I’ve never been the most graceful about waking up early, but I was working at a cafe and I had to be there at 5:30 in the morning. I came to love being awake so early, before the rest of the world. Of course, once I stopped, I went right back to “Wow! Nighttime is so goddamn cool!” And, I’ve taken a bunch of 7:30 classes too. I’ve done it before. I shouldn’t use all my excuses about it being too hard or too early or I’m too tired or whatever. Because I was waiting tables while I was taking a 7:30 chemistry class and did just fine at both. Of course, this was over a decade ago and I didn’t feel so old and creaky then. 😂
So. Here I am. I know I’ve said I’d do it before, but I never followed through. I might not have been up when I was planning, but here I am. I think I need to clean off my writing desk before I can get a whole lot done, but, I think I might just work in my dirty space for now. I can clean later when the Entropy Machine begins bouncing through the house.
Now, to catch up on The Embezzling Oma and see where I need to go and what needs to be written and what to do on it. Because… I think it’s been over a month since I’ve worked on it. It’s been sitting in the same place on my kitchen counter for two weeks. And I’ve been feeling the call, but honestly, by the time the Entropy Machine is down, I just am done. So totally done.
Anyway. I’ve been neglecting things that are important to me. Writing has always been something I have needed to do. I’ve needed an outlet for the thoughts bouncing around in my head, something for the extra cycles in my brain to work on. And instead of lessening my anxiety, it’s been increasing it because I have wanted to do it, I have wanted to sit down and let these ideas in my head come out and play and I didn’t have it in me.

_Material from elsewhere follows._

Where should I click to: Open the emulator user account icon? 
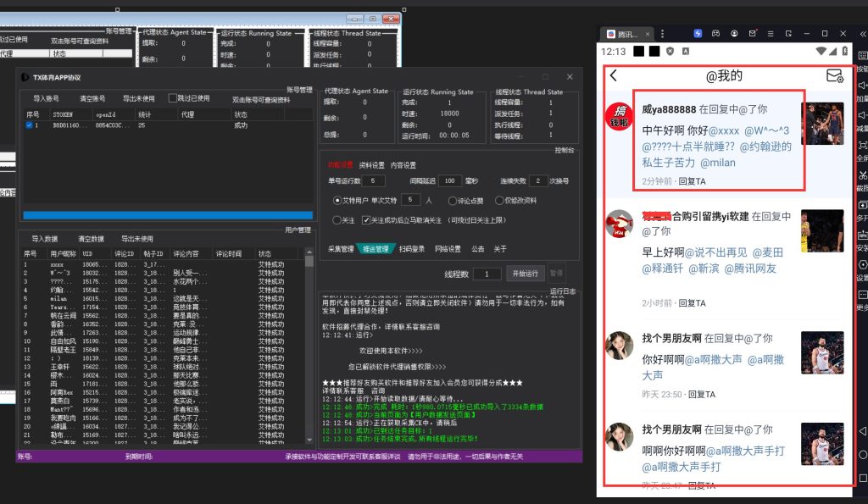734,34
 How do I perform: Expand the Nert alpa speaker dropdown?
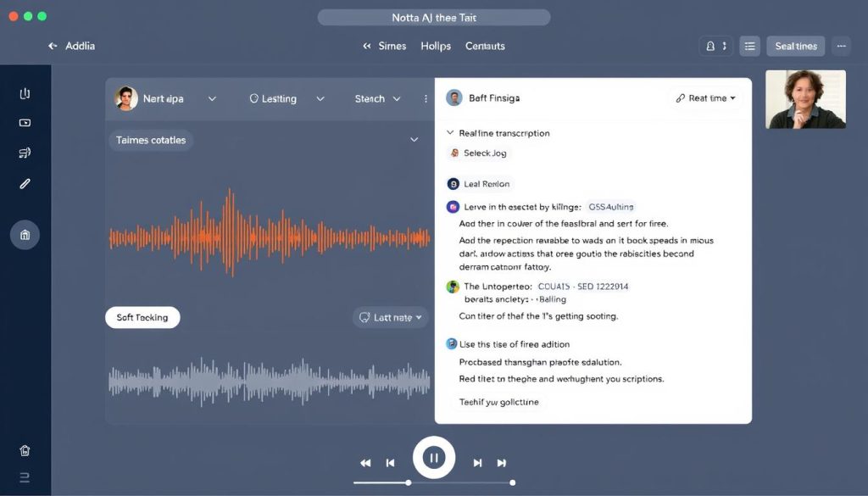click(x=212, y=99)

I wonder if my diet and eating better made it easier for me to get up earlier? Maybe. Oh, that’s going great by the way. I’m feeling better, I wouldn’t say looking better yet, but I’m definitely feeling better and it’s easier and easier to make better choices.
Anyway. I knew I needed to get a quick blog post out, but I definitely need to get some scribbling done before the Entropy Machine wakes up.